Tarefa curta 1: Copie sem alterações as linhas do material fornecido, da linha que contém "Click the Fast Photo Cleaner title heading" até a linha que contém "I will 22,6.", incluindo ambas.

Texto de leitura:
= = =

16.      O Reino Unido parece pretender deduzir desta jurisprudência a inaplicabilidade, no presente caso, da isenção constante do artigo 13.°, B, alínea d), ponto 5, da Sexta Diretiva, desde logo porque a emissão do cartão Granton ainda não altera a situação jurídica e financeira entre as partes.

17.      Todavia, importa sublinhar que não é o título em si mesmo que deve alterar a situação jurídica e financeira entre as partes, mas sim a operação «relativa» ao título na aceção do artigo 13.°, B, alínea d), ponto 5, da Sexta Diretiva. Esta situação acontece normalmente quando da venda de um título, que manifestamente altera a situação jurídica e financeira entre as partes no que respeita ao título, mas pode igualmente verificar-se na garantia de tomada firme de ações (8). Uma vez que, no caso vertente, os cartões Granton foram vendidos, verificou-se, em todo o caso, uma alteração da situação jurídica e financeira entre as partes no que se refere ao cartão Granton.

18.      Consequentemente, no caso em apreço coloca-se apenas a questão de saber se está em causa uma operação realizada «no mercado dos valores mobiliários». Esta situação pressupõe que o cartão Granton é um título.

19.      Até ao momento, o Tribunal de Justiça ainda não definiu o que constitui um título na aceção da isenção prevista no artigo 13.°, B, alínea d), ponto 5, da Sexta Diretiva. Neste contexto, colocam-se em princípio duas questões: quais os tipos de direitos abrangidos pelo conceito de título, e devem esses direitos ser representados, isto é, estar ligados a um determinado documento ou a outro bem?

20.      A segunda destas questões não tem qualquer relevância para o processo principal, uma vez que o cartão Granton representa, em todo o caso, um direito, visto que o mesmo deve ser apresentado ao empresário em causa para obter os direitos a ele associados. Porém, há que examinar se o direito conferido pelo cartão Granton, nomeadamente o direito a um desconto na obtenção de determinadas prestações de certas empresas, é um direito abrangido pelo conceito de título na aceção do artigo 13.°, B, alínea d), ponto 5, da Sexta Diretiva.

21.      Uma vez que a redação desta disposição é demasiado vaga, esta questão deve ser esclarecida com recurso à sistemática, bem como ao sentido e à finalidade da referida disposição.

1.      Sistemática

22.      O Reino dos Países Baixos referiu acertadamente que as «ações, participações em sociedades ou em associações», bem como as «obrigações» referidas expressamente nesta disposição devem ser tomadas em consideração na interpretação do conceito de título. Com efeito, a formulação «demais títulos» torna claro que os referidos direitos são igualmente títulos. Nestas circunstâncias, afigura-se evidente que o conceito de título engloba, antes de mais, dois tipos de direitos: os direitos de participação numa sociedade e os direitos pecuniários sobre um devedor.

= = =

Material fornecido:
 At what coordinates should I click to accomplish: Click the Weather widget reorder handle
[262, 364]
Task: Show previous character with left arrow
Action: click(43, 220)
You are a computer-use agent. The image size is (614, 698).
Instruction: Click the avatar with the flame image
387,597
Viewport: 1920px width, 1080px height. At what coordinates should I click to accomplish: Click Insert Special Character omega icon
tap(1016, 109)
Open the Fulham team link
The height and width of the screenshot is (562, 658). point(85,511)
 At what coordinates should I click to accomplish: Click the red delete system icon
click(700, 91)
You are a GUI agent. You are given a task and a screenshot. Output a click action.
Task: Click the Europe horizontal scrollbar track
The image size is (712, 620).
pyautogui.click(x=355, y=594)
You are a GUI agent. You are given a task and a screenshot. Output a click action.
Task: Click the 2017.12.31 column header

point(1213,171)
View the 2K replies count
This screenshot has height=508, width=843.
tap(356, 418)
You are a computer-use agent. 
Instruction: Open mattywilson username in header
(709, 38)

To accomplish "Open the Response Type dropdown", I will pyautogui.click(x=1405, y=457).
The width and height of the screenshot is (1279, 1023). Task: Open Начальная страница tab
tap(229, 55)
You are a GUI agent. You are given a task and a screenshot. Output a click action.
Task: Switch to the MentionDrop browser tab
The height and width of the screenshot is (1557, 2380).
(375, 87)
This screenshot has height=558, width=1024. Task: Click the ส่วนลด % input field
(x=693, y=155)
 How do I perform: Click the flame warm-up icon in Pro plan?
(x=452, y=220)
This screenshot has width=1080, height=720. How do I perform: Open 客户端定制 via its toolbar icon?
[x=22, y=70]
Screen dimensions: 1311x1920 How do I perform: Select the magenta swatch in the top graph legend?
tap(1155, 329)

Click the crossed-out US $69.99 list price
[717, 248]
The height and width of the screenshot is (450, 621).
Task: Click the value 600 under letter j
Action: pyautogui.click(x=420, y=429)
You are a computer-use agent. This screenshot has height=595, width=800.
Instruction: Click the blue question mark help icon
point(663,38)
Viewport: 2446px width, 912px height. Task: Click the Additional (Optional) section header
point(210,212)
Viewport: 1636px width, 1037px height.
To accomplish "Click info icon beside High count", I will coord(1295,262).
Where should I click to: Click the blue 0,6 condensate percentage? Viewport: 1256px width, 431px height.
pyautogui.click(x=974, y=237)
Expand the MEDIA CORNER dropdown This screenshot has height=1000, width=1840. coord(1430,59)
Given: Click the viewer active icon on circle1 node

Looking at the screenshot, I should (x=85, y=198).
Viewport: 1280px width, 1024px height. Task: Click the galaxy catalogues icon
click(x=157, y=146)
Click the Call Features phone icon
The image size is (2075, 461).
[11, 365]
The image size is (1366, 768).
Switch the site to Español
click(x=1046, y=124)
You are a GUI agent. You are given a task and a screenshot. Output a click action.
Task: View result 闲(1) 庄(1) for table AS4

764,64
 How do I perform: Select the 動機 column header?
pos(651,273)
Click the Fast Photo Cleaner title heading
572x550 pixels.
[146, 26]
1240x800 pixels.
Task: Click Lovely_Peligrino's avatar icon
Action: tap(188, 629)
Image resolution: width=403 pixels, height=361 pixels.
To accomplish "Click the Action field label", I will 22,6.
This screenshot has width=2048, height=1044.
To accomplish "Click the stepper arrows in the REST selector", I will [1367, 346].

= = =

Tarefa curta 2: Segundo o texto de leitura, quais são os dois tipos de direitos que o conceito de título engloba, antes de mais?

Resposta escrita 1:
Click the Fast Photo Cleaner title heading
572x550 pixels.
[146, 26]
1240x800 pixels.
Task: Click Lovely_Peligrino's avatar icon
Action: tap(188, 629)
Image resolution: width=403 pixels, height=361 pixels.
To accomplish "Click the Action field label", I will 22,6.

Resposta escrita 2: Os direitos de participação numa sociedade e os direitos pecuniários sobre um devedor.